§ What you will do: Give again, word for word, each line from the top of the listing through the line that holds "Task: Enable the Skin temperature checkbox".

==============================

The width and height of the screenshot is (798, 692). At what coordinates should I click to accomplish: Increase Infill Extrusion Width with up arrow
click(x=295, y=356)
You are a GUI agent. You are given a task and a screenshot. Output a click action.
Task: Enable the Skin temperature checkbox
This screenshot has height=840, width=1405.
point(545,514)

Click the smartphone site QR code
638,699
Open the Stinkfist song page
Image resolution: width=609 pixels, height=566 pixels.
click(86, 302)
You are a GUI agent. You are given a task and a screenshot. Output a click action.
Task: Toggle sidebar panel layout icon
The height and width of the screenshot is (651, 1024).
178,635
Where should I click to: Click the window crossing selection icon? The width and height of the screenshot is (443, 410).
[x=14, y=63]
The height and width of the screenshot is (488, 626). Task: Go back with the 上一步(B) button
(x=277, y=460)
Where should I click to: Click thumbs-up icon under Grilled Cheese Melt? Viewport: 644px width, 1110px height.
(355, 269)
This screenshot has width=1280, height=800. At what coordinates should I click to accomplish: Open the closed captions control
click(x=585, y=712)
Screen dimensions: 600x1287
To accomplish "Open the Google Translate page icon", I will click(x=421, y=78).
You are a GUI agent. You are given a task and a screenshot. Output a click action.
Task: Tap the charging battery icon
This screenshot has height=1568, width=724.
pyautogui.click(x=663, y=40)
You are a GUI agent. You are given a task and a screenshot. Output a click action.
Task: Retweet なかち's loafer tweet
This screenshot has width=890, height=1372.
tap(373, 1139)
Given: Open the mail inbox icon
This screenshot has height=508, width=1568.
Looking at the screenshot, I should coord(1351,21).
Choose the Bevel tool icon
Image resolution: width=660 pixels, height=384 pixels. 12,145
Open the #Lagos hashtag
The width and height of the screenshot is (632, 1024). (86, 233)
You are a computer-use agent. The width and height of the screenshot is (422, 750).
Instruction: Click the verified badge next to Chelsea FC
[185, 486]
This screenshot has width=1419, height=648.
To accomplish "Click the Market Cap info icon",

==============================

§ Exercise solution:
The width and height of the screenshot is (798, 692). At what coordinates should I click to accomplish: Increase Infill Extrusion Width with up arrow
click(x=295, y=356)
You are a GUI agent. You are given a task and a screenshot. Output a click action.
Task: Enable the Skin temperature checkbox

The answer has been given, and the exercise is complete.